- TEXT UNDER STUDY -
New Mexico Junior College is reducing the tuition rate it charges some out of state students after the board agreed to the change last week.
Currently, NMJC has an in-district tuition rate $39 per tuition hour for students who live in Lea County. It then has an out-of-district rate of $58 for those students who live in New Mexico but outside of Lea County and attend NMJC. It also has an out-of-state rate of $70 per tuition hour for students in Texas and across the country.
But come this spring, some students living in nearby Texas counties will get to pay the out-of-district rate verus the out-of-state rate.
The move mirrors what four year universities in New Mexico have been able to offer students in neighboring counties in Texas, Colorado and Arizona since 2007.
NMJC vice president for finance Dan Hardin presented the idea to the board last week after learning the N.M. Higher Education Department determined an existing state rule that students within 135 miles of a four year school can pay in-state tuition now also applies to two year colleges. Prior to this, two year colleges had been told they could not offer a reduced rate to out of state students in nearby counties.
“We view this as opportunity to draw and market in that area,” Hardin said. “… We just view it as a win win.”
Hardin said NMJC watches what nearby two-year colleges in West Texas charge for tuition to make sure NMJC stays an attractive option for West Texas students. By changing many students in West Texas eligibility to an out-district tuition rate from an out-of-state rate, NMJC will be all the more attractive to attend.
“In our view this a great great opportunity … to capture the student base in West Texas,” Hardin said.
“There is a good opportunity to us to recruit those students not only for the (tuition) cost but because of the ability to house them here,” NMJC president Kelvin Sharp agreed.
The board approved the request unanimously to start in the spring semester.

- WORK REQUEST 1 -
Give each per-tuition-hour rate that the tuition article says NMJC currently charges, along with the group of students it applies to.
- WORK REQUEST 2 -
Transcribe everything in the tuition article from "New Mexico Junior" down to "the out-of-state rate.".
- WORK REQUEST 3 -
According to the tuition article, within how many miles of a four-year school can students pay in-state tuition under the existing state rule?
The entries that come after this article play no part in the work here.

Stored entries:
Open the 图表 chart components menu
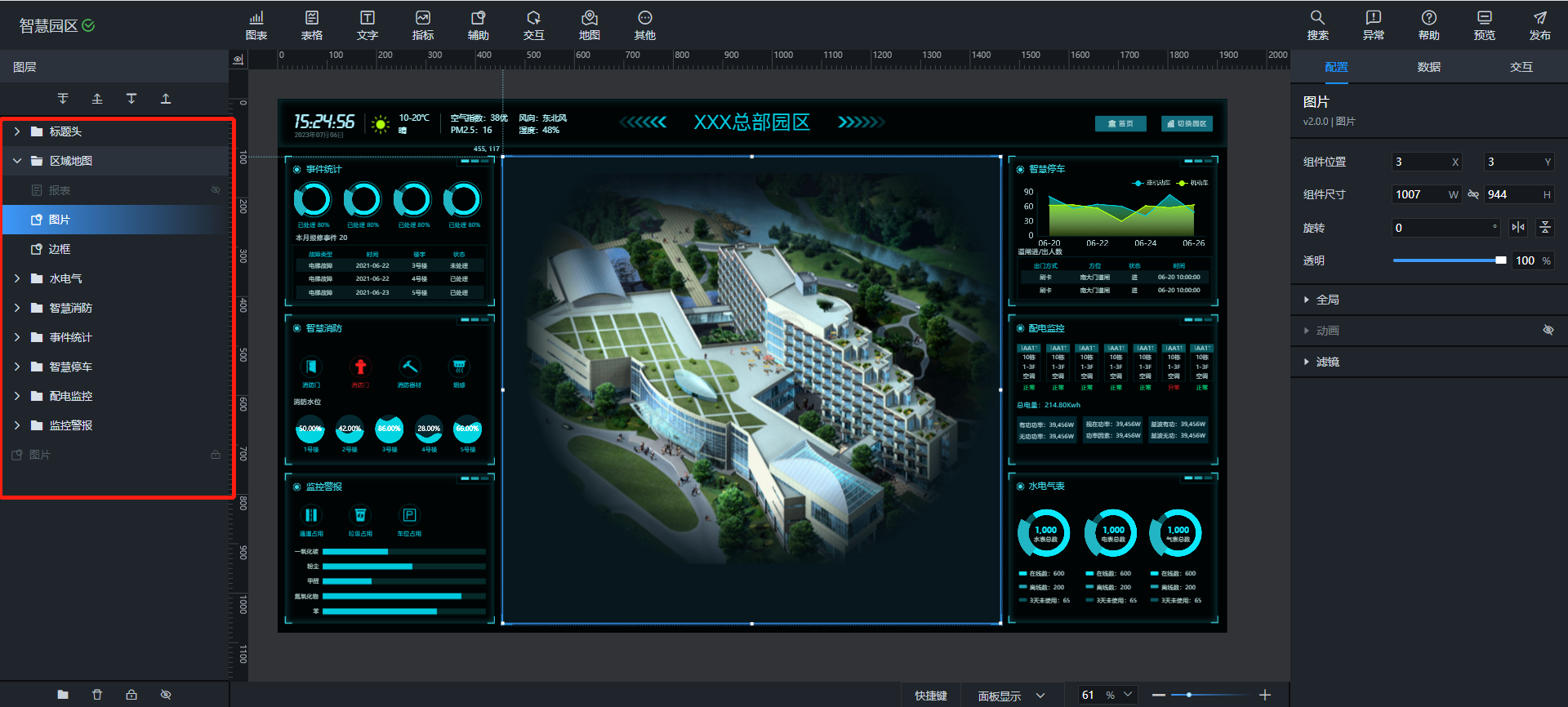Viewport: 1568px width, 707px height. point(256,24)
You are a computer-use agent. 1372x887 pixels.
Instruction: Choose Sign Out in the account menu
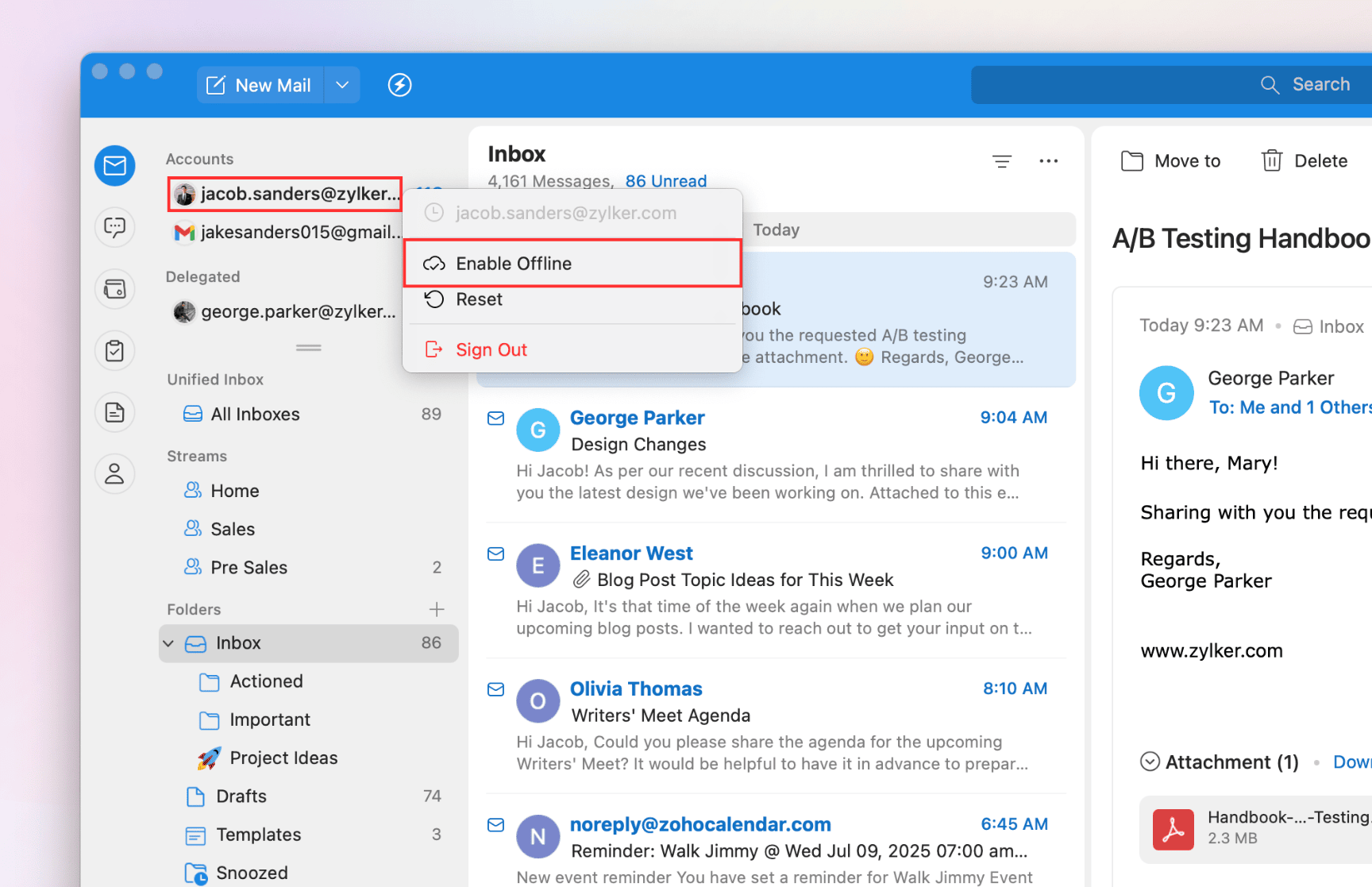(x=491, y=349)
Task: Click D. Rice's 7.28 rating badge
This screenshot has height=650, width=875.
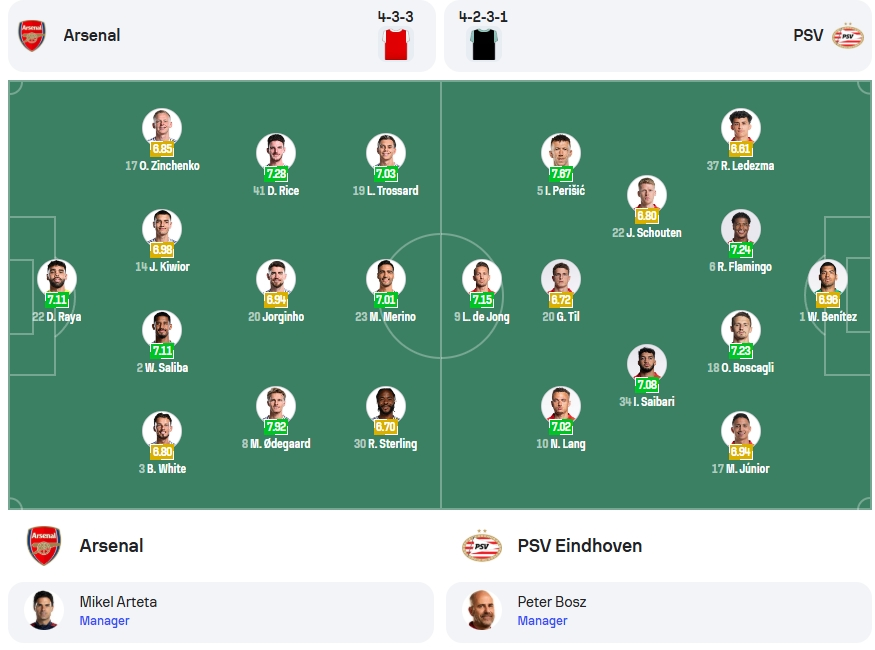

- TASK OUTPUT 1 -
- $39 in-district rate: students who live in Lea County
- $58 out-of-district rate: students who live in New Mexico but outside Lea County
- $70 out-of-state rate: students in Texas and across the country

- TASK OUTPUT 2 -
New Mexico Junior College is reducing the tuition rate it charges some out of state students after the board agreed to the change last week.
Currently, NMJC has an in-district tuition rate $39 per tuition hour for students who live in Lea County. It then has an out-of-district rate of $58 for those students who live in New Mexico but outside of Lea County and attend NMJC. It also has an out-of-state rate of $70 per tuition hour for students in Texas and across the country.
But come this spring, some students living in nearby Texas counties will get to pay the out-of-district rate verus the out-of-state rate.

- TASK OUTPUT 3 -
Within 135 miles.